For money managers and advisers keen to market their sustainable investing credentials to European clients, going green is about to get a lot tougher.
Under a suite of new EU finance rules due to be rolled out in stages, beginning on 10 March, firms including fund houses, insurers, and pension funds that provide financial products or services in the EU will have to begin disclosing how sustainable they really are.
The new EU legislation, called the Sustainable Finance Disclosure Regulation (SFDR), aims to help drive €1 trillion ($1.19 trillion) into green investments over the next decade, iron out the patchy climate-related information currently provided by financial market participants, and give firms with genuinely sustainable products an edge.
“The crucial point is that this covers any entity or financial product,” said Lucien Firth, a partner at law firm Simmons & Simmons. “It doesn’t matter if you market all of your products as sustainable or none of them — it covers all of them.”
The SFDR rules should make it harder for market participants to talk up environmental credentials without following through with action, referred to as “greenwashing”, and could also determine how big a slice firms can win of the fast-growing market for products with a focus on environmental, social, and governance (ESG) issues.
Demand to invest in ESG funds jumped last year, driving assets under management up 29% in the fourth quarter from the prior quarter to nearly $1.7 trillion, according to asset management industry tracker Morningstar.
“Those that already have a good offering in place are going to stand to benefit,” said Alexandra Mihailescu Cichon, executive vice-president of sales and marketing at ESG data firm RepRisk.
Set to roll out in several stages over the next two years, SFDR contains reporting obligations at both the company and product level, although investment managers say regulators’ last-minute release of final details of some of the rules is hindering their preparations.
From this week, all funds must disclose in their pre-contractual information how they factor sustainability risks into their investment decisions.
Additionally, those funds promoting environmental or social characteristics, or sustainability objectives, must explain both in their marketing and on their websites the objectives and how they plan to meet them.
Firms must also give an assessment of the main negative impacts their investments will have on the environment and society, or explain why they have not done so. From June, firms with more than 500 staff will be required to report the impacts.
“Any sustainability-related claim by a financial product must be well justified,” a European Commission spokesperson said. National financial market authorities will enforce potential penalties for noncompliance.
Andy Pettit, director of EMEA policy research at Morningstar, said the rules would “go a long way on the greenwashing front ... [it will be] much easier to compare different products”.
Within funds, greenwashing could include one that is marketed as “sustainable” but also includes lots of companies with high carbon emissions. The lack of a firm definition of greenwashing means it is often in the eye of the beholder.
From 10 March, funds will also begin deciding whether to label themselves as an Article 9, 8, or 6 fund — fully focused on sustainable objectives; fully or partly focused on environmental, social, or sustainability issues; or not focused on sustainability, respectively — with a hard deadline to do so by the end of 2021.

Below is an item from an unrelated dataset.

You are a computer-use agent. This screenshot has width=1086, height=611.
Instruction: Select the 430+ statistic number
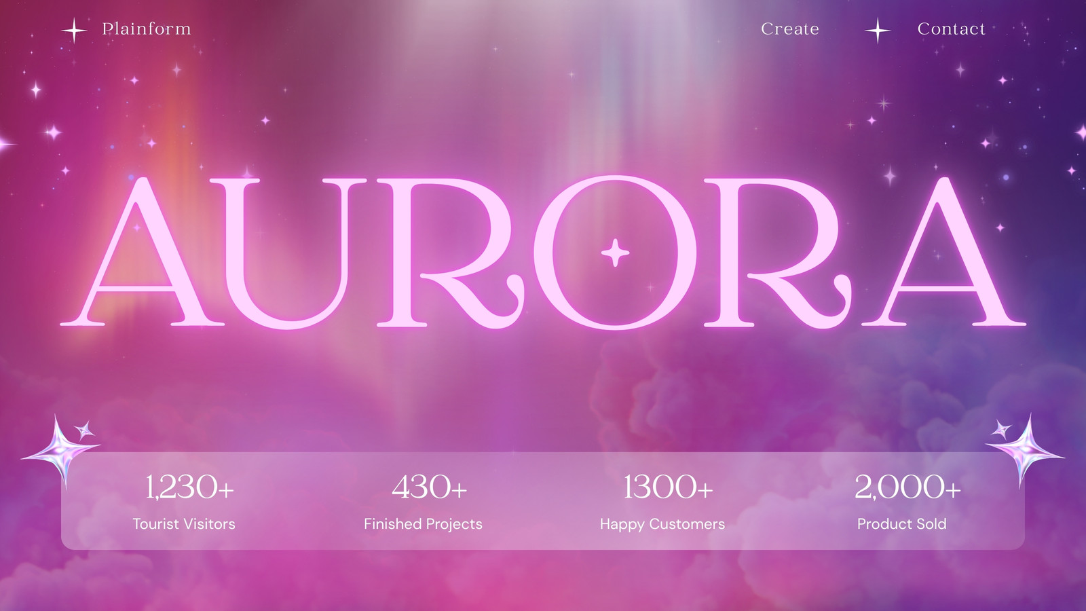click(x=429, y=487)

Article 8 or 9 funds will eventually have to make additional disclosures about what their sustainable objectives are and from next year report on them against a set of granular sustainability criteria.

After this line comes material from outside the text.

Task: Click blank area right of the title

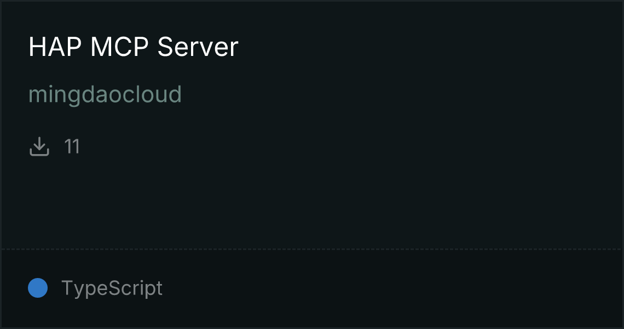Action: [430, 47]
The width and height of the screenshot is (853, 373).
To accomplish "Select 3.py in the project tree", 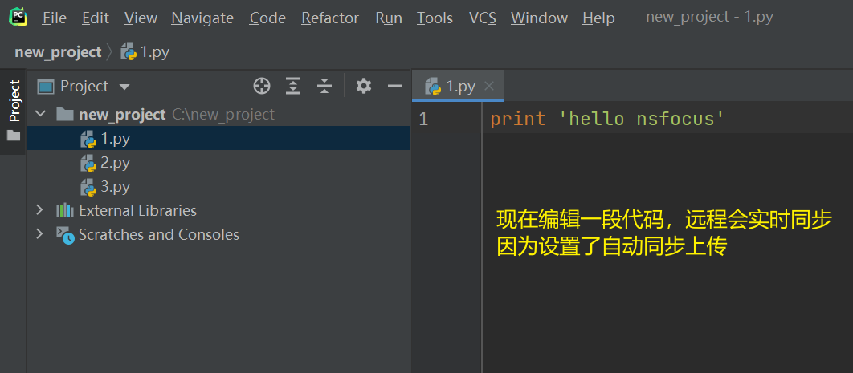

Disclosures at a company level will also expand to include data specified by the EU, such as CO2 emissions and water usage across an investment firm’s entire investment portfolio.
Mike Everett, governance and stewardship director at Aberdeen Standard Investments, said his team had analysed all the company’s products, updated pre-contractual documentation, secured regulatory approval, and notified clients of the changes.

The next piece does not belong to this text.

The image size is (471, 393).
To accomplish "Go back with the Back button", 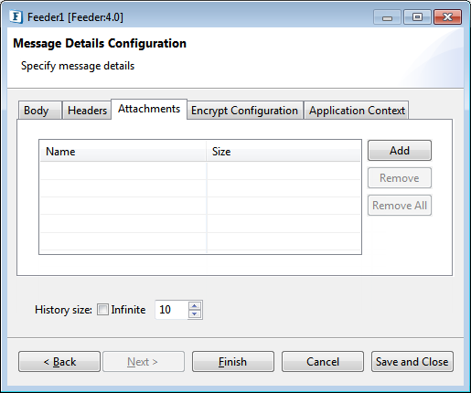I will tap(59, 362).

The company would also publish additional company-level descriptions of its ESG process and policies, and details of how the fund managers consider adverse impacts in the investment process.
“These developments require significant effort and management but are necessary in order to meet the requirements of the regulation,” Everett said.
Many other firms, however, have yet to get to grips with the rules, according to fund servicing firm Apex Group, which pointed to a recent client webinar where just 17% of the audience said they felt fully prepared to meet the rules.
While EU regulators have yet to confirm some of the data that asset managers will need to provide to back up their sustainability claims, there is also concern that some data does not even exist.
Under the EU’s current Non-Financial Reporting Directive, for example, smaller companies do not have to provide the same level of data as larger companies on factors such as carbon emissions and boardroom diversity, which could make it tougher for a small-cap fund manager to provide evidence of its portfolio’s sustainability under SFDR.
Given the uncertainty, some investment managers are proving reluctant to commit to labelling themselves as fully sustainable and may wait until later in the year before finally deciding whether to define themselves as an Article 8 or 9 fund.
“Investors are put in a difficult position, as [some company] data needed to report on ... [the] mandatory indicators are not readily available from their investee companies,” said Anna Hirai, co-head of ESG Research at consultants SquareWell Partners.
For Neil Robson, financial services and funds partner at law firm Katten Muchin Rosenman, the greater transparency provided by the new rules should help drive change and potentially expose any lack of action at odds with funds’ green claims.
“Despite the green agenda being front and centre in the general media, many fund managers are still following a purely financial, profit-led strategy without any particular ESG focus.”